[Direction 1]:
Summarize the forum thread about the $45 drain cleaning ad in two sentences.
[Direction 2]:
Answer these questions from the forum thread about the $45 drain cleaning ad:
(a) What price does the ad charge to clean a drain?
(b) Besides being the best plumbers in town, what did the company say it would be for customers?
(c) What did the ad tell readers to do to get a discount?
[Direction 3]:
In the drain cleaning thread, print the passage that begins at the words "## Shoot'N'Plumber (Apr" and stops after "me a break!".

[Document section]:
^^^^^^^^^^^^^^^^

# $45.00 drain cleaning!



## Shoot'N'Plumber (Apr 27, 2013)

http://bakersfield.craigslist.org/for/4849505647.html
I just called these guys and told them how awesome of a job they're doing...then I followed it up with..."I just want to congratulate you guys on winning the award for the race to the bottom! $45 to clean a drain, give me a break!


----------



## SchmitzPlumbing (May 5, 2014)

i didnt read or see anything about a license


----------



## Tommy plumber (Feb 19, 2010)

Was it this company?


----------



## BumbleBee (Jan 24, 2015)

Wow they called everyone out and clearly stated they were the best plumbers in town. Also they are the first and last plumbers you'll ever need. Sounds like they plan on blowing up someone house... A Team style!


----------



## marc76075 (Nov 24, 2010)

They wrote " mention this ad for a discount". How the **** can you give a discount on a $45 drain cleaning? they'll be closing up shop soon.....

^^^^^^^^^^^^^^^^

[Given data]:
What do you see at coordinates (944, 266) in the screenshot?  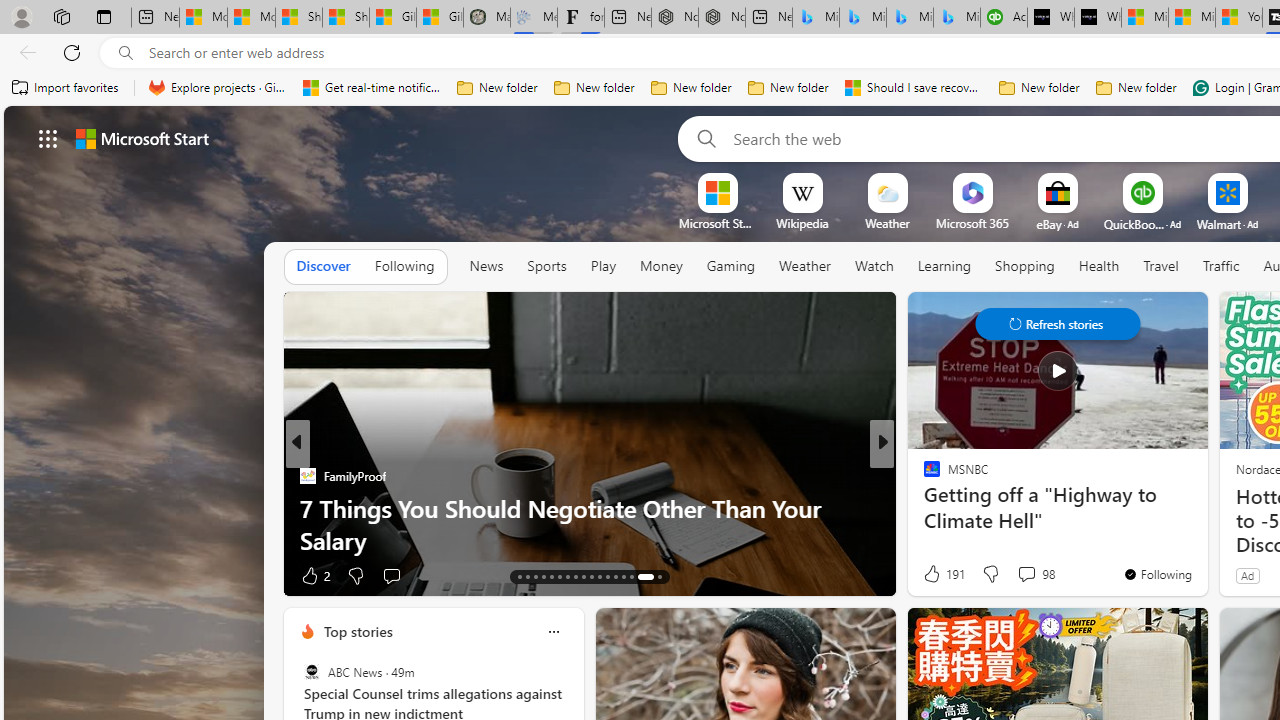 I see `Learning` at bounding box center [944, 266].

^^^^^^^^^^^^^^^^

[Exercise output 1]:
One poster called a company advertising $45 drain cleaning, praised its work, then congratulated it on winning the award for the race to the bottom. Other replies say nothing about a license was mentioned, note that the company called itself the best plumbers in town, and ask how a discount could be given on a $45 drain cleaning.

[Exercise output 2]:
(a) $45.
(b) The first and last plumbers they'll ever need.
(c) Mention the ad.

[Exercise output 3]:
## Shoot'N'Plumber (Apr 27, 2013)

http://bakersfield.craigslist.org/for/4849505647.html
I just called these guys and told them how awesome of a job they're doing...then I followed it up with..."I just want to congratulate you guys on winning the award for the race to the bottom! $45 to clean a drain, give me a break!